__SET TASK__
Resize the answers in the records below: multiply every coordinate by 0.35 and round to the nearest whole number, rounding halves up. Copy all the records again with the requests unchanged, and omit the pictures.

__DATA FOR PROCESSING__
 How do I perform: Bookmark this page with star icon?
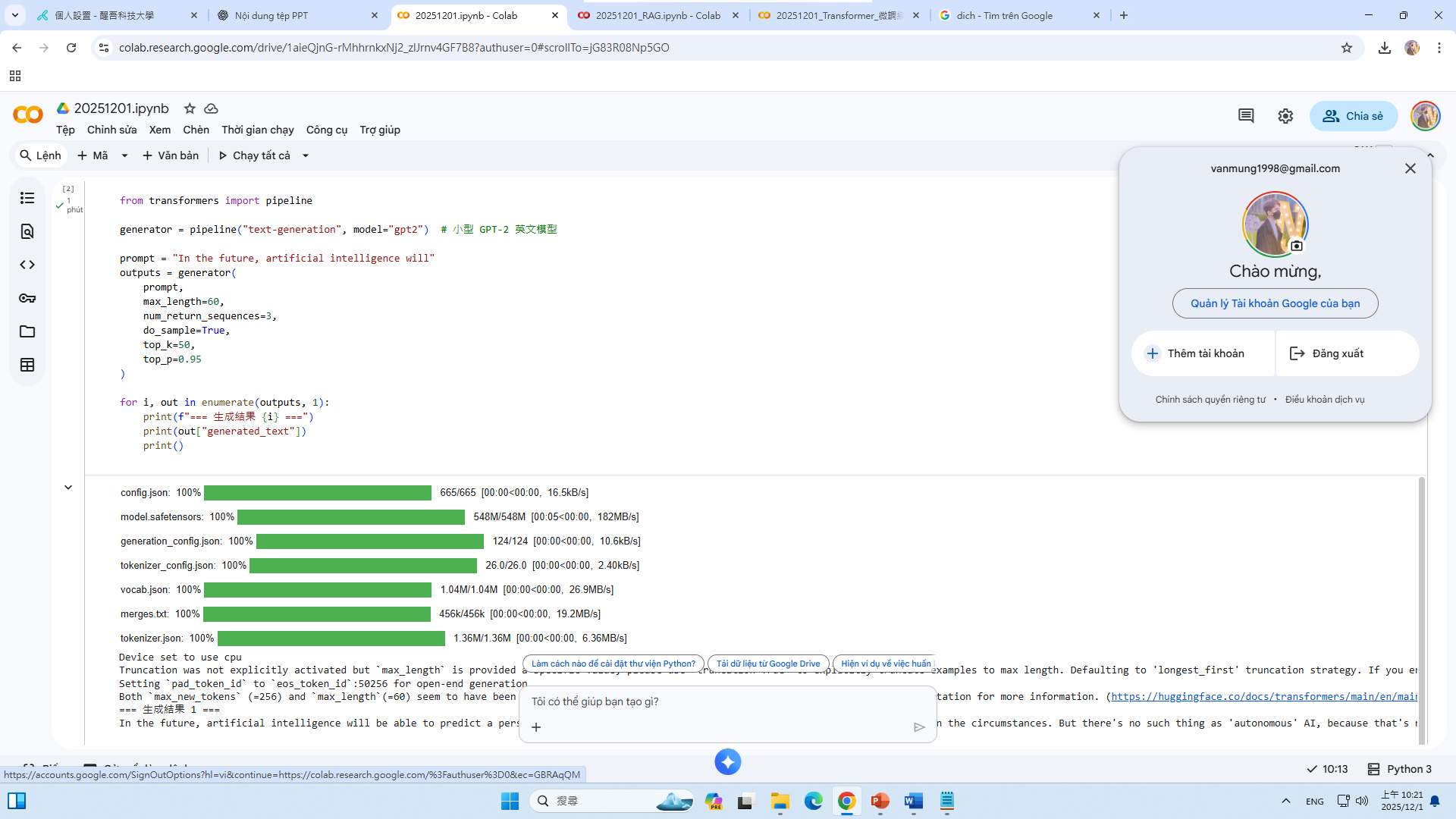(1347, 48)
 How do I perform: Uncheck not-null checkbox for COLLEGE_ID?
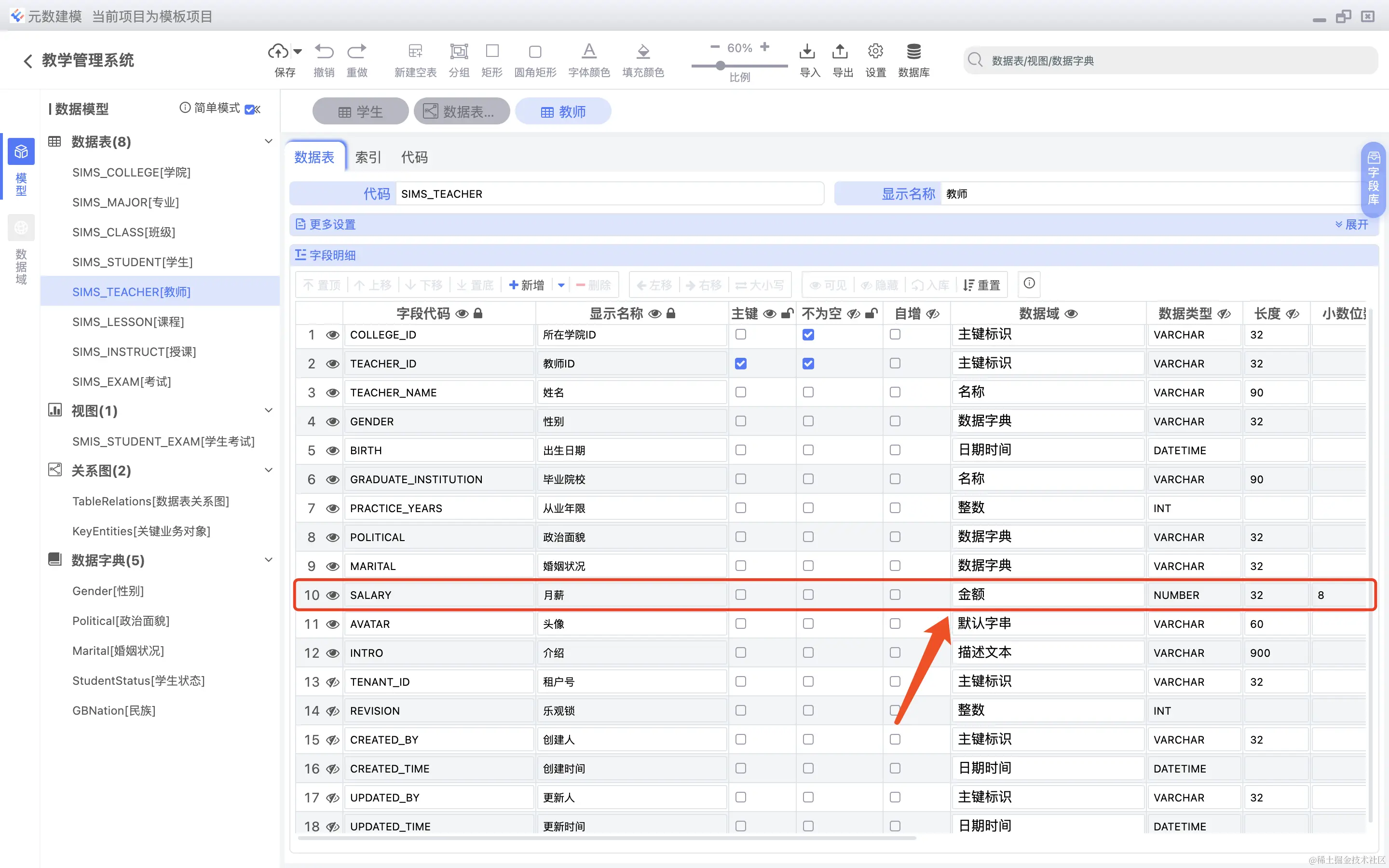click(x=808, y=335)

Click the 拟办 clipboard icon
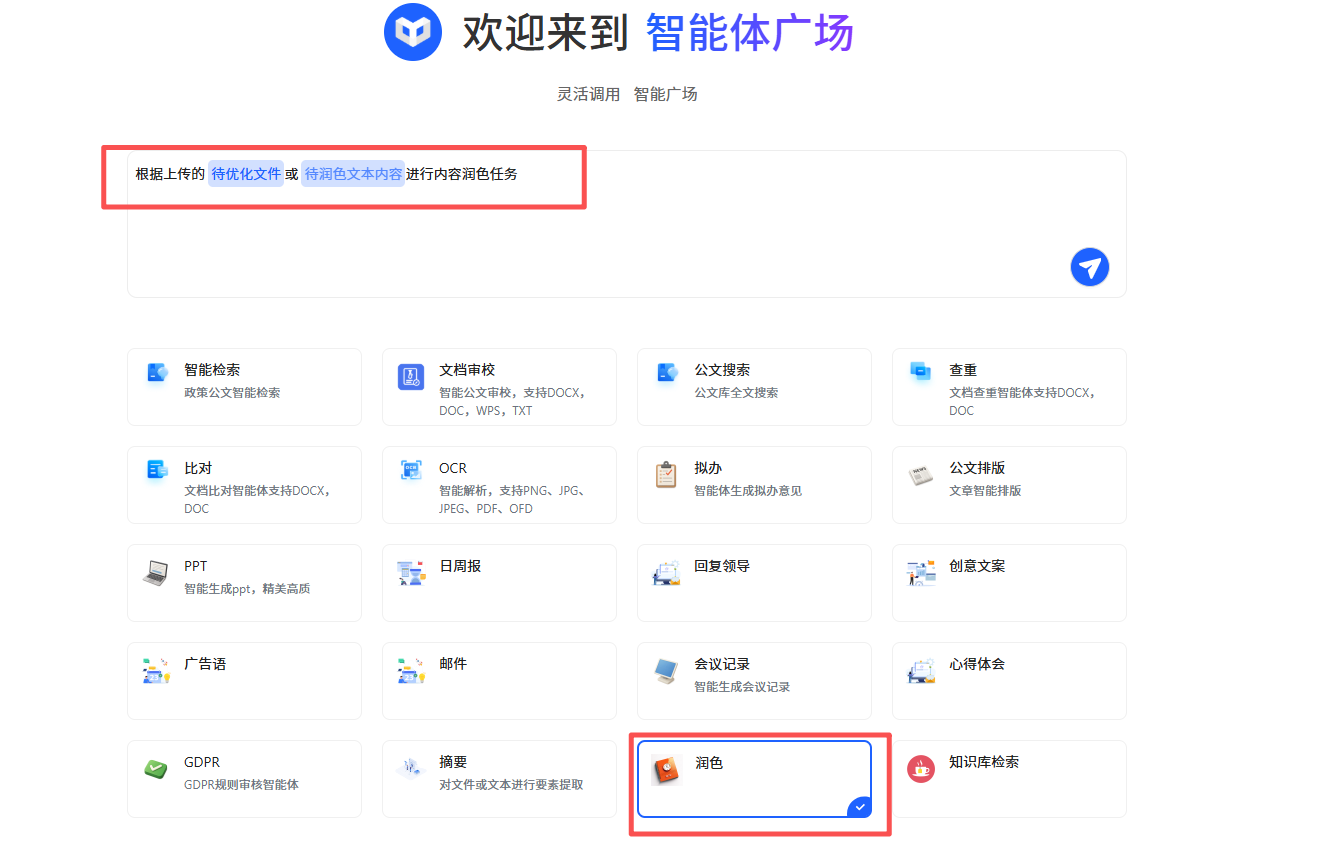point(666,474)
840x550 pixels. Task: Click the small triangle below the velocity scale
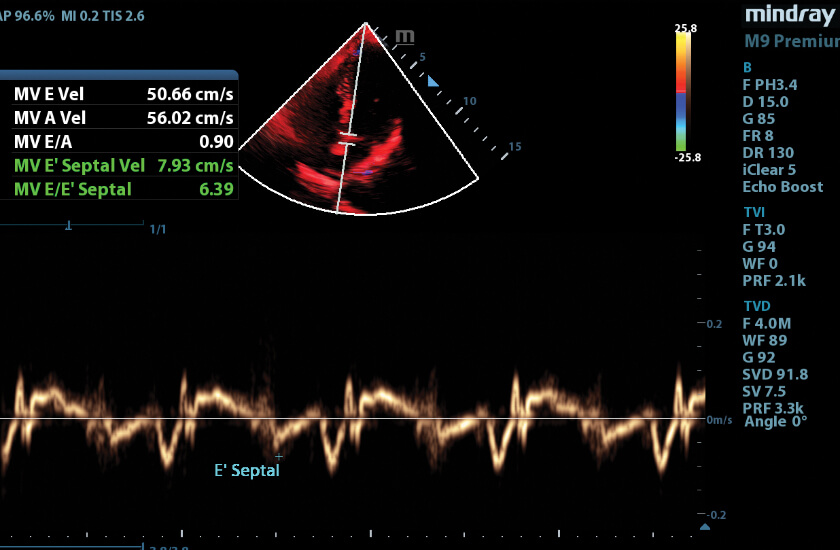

__FULL SOLUTION__
 How do I perform: Bookmark this page with star icon?
(471, 17)
 How do I perform: Uncheck not-null checkbox for COLLEGE_ID?
click(x=283, y=117)

Click the 拟办 clipboard icon
point(233,166)
840x550 pixels. Task: Click the small triangle below the velocity scale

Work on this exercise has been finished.